-- MATERIAL TO PROCESS follows --

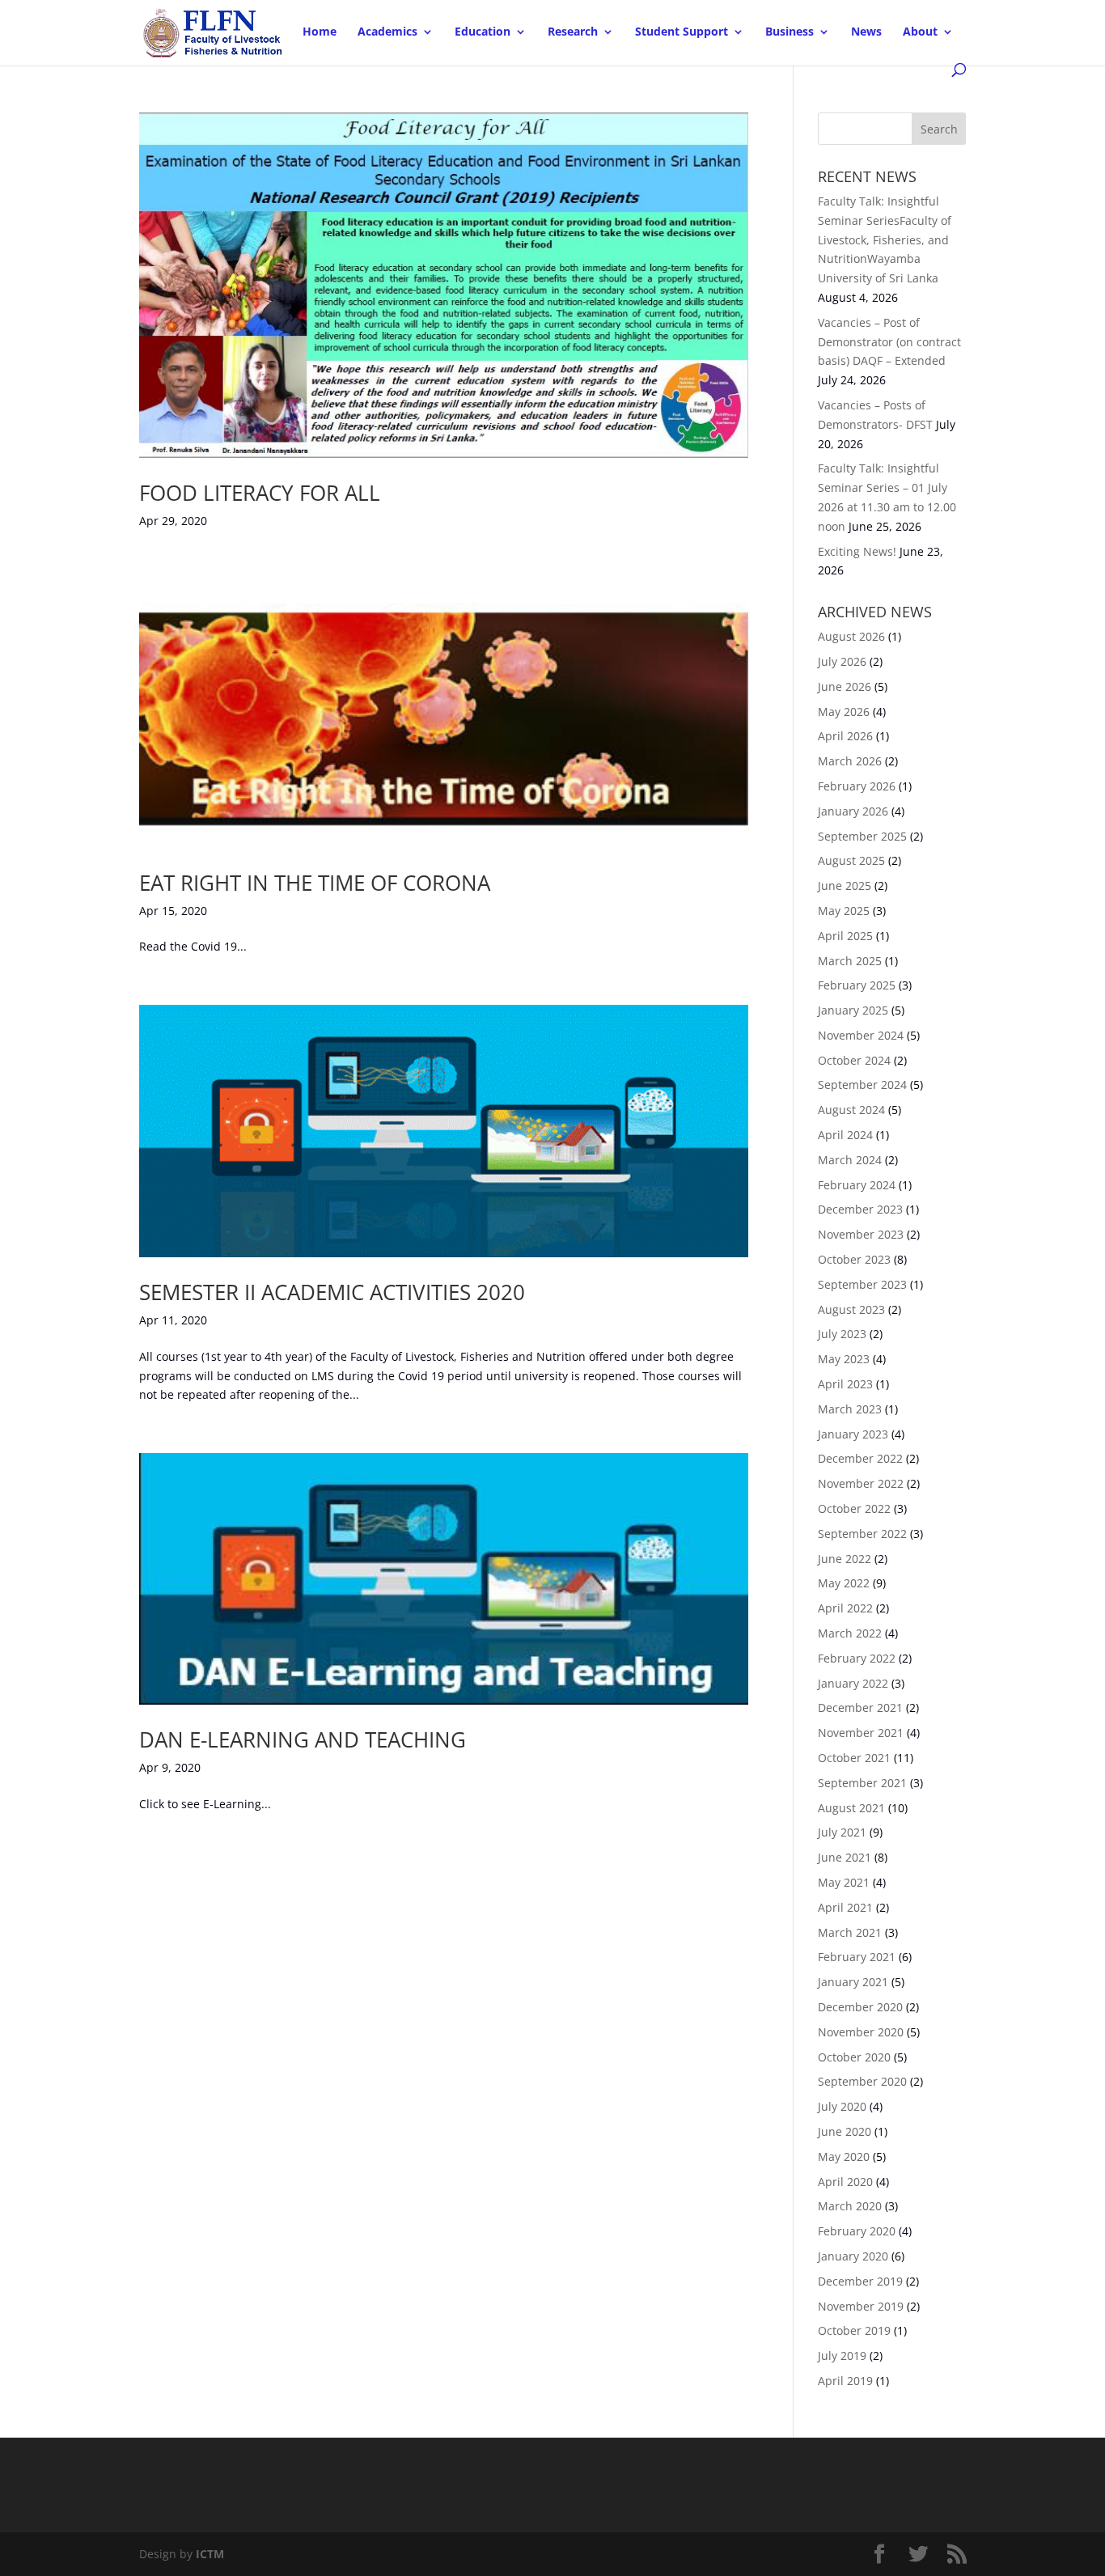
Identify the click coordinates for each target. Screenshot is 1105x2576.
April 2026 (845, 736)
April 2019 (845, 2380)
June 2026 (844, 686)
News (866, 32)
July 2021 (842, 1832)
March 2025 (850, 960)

-- MATERIAL TO PROCESS concluded --
-- MATERIAL TO PROCESS follows --

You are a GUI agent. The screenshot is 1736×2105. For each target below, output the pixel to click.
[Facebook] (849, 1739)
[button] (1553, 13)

-- MATERIAL TO PROCESS concluded --

ACTIVITY - Using the entries above, give again exactly the lines from the line holding "Identify the click" through the line holding "March 2025 (850, 960)". Include both end lines and nothing else.

EXERCISE RESULT -
Identify the click coordinates for each target. Screenshot is 1105x2576.
April 2026 (845, 736)
April 2019 (845, 2380)
June 2026 (844, 686)
News (866, 32)
July 2021 (842, 1832)
March 2025 (850, 960)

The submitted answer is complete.